→ TEXT SHOWN
Black-backed woodpecker
Photo courtesy Wikimedia Commons/Cephas. Photos are available for media use.

“This is the first time in the history of the Endangered Species Act that the government has initiated steps to protect a wildlife species that depends upon stands of fire-killed trees,” said Dr. Chad Hanson, an ecologist and black-backed woodpecker expert. “We are pleased to see the U.S. Fish and Wildlife Service recognize the naturalness and ecological importance of this post-fire habitat.”

Black-backed woodpeckers rely on what is known as “snag forest,” high-diversity habitat that’s extremely rare and ephemeral because it is only created when either fire or beetles kill the majority of trees in an area. These standing dead trees — called “snags” — then become a virtual bed and breakfast for black-backed woodpeckers by providing nesting space as well as large amounts of wood-boring beetle larvae for the woodpeckers to eat.

→ TASK LIST
**A)** Answer these questions using the passage on black-backed woodpeckers, one answer per line:
(i) How does the passage describe Dr. Chad Hanson?
(ii) What are standing dead trees called?
(iii) What two things create "snag forest" when they kill the majority of trees in an area?
**B)** In the passage on black-backed woodpeckers, duplicate the wording from "Black-backed woodpeckers rely" up to and including "woodpeckers to eat.".
**C)** Go on with the passage on black-backed woodpeckers from where it stops.

→ INFORMATION PROVIDED
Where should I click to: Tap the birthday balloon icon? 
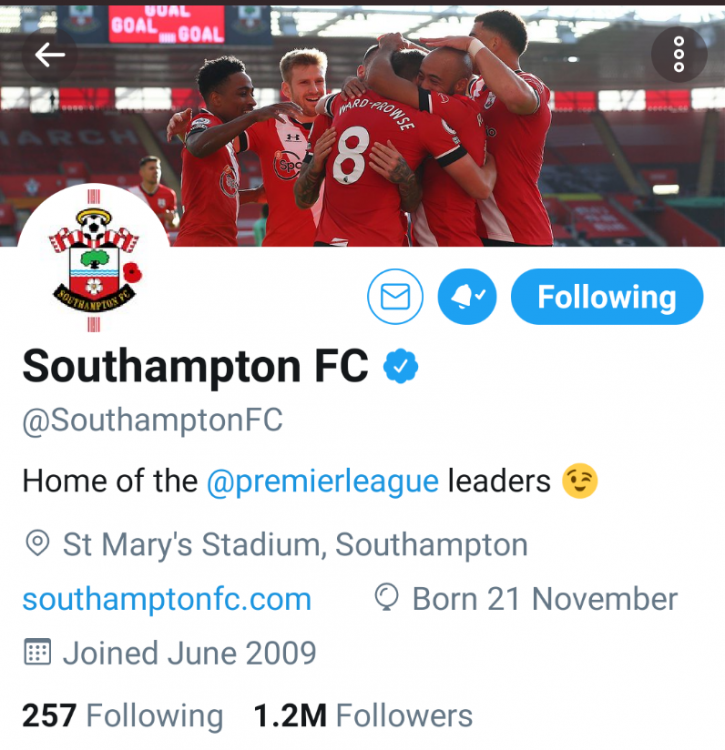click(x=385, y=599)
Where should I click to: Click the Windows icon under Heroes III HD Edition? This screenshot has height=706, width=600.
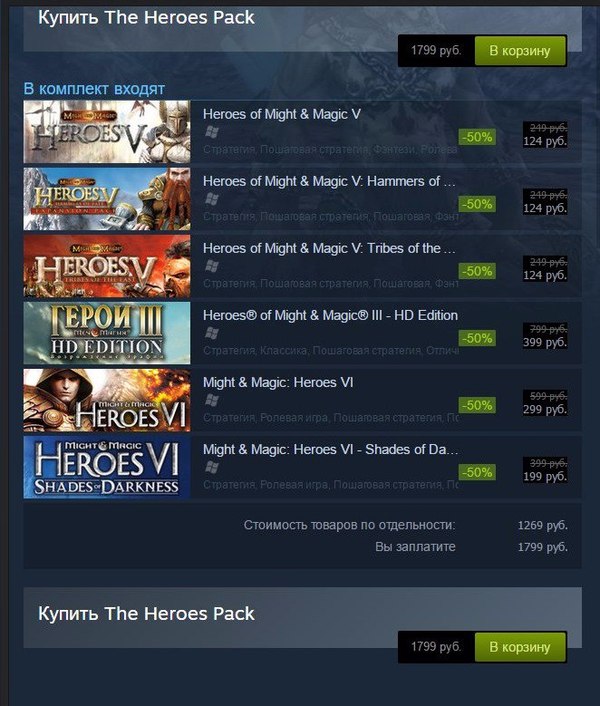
...
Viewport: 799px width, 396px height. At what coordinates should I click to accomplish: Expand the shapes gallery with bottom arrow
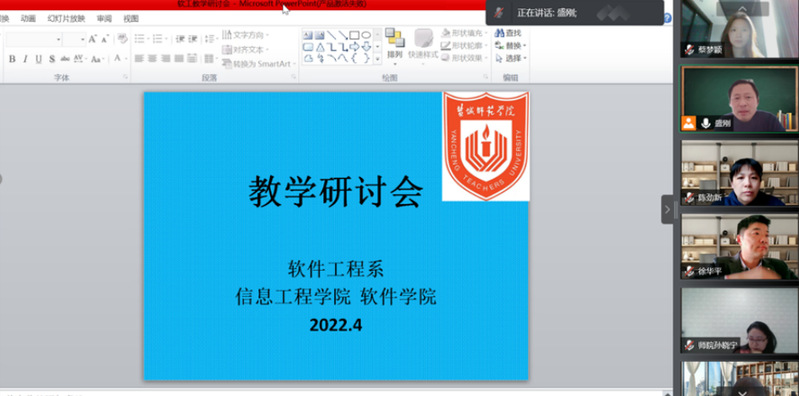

→ RESPONSES
**A)**
(i) An ecologist and black-backed woodpecker expert
(ii) Snags
(iii) Fire or beetles

**B)**
Black-backed woodpeckers rely on what is known as “snag forest,” high-diversity habitat that’s extremely rare and ephemeral because it is only created when either fire or beetles kill the majority of trees in an area. These standing dead trees — called “snags” — then become a virtual bed and breakfast for black-backed woodpeckers by providing nesting space as well as large amounts of wood-boring beetle larvae for the woodpeckers to eat.

**C)**
Post-disturbance forests are only livable for the species for a short time — roughly 7-10 years — which means the woodpeckers need newly burned or beetle-killed forests to continually appear on the landscape. Unfortunately, that habitat is often destroyed by post-disturbance logging that removes the very trees the birds rely on. Because of logging, suppression of the natural fire regime and large-scale forest “thinning” to prevent fires in backcountry areas, there is now an extremely limited amount of usable habitat available to black-backed woodpeckers.

 “The black-backed woodpecker is so highly adapted to burned forests that it’s almost impossible to spot when perched on a fire-blackened tree,” said Duane Short, a zoologist with Biodiversity Conservation Alliance. “Its black back and wing feathers protect it from predators as it forages for beetles, some of which have themselves evolved in concert with burned forests.”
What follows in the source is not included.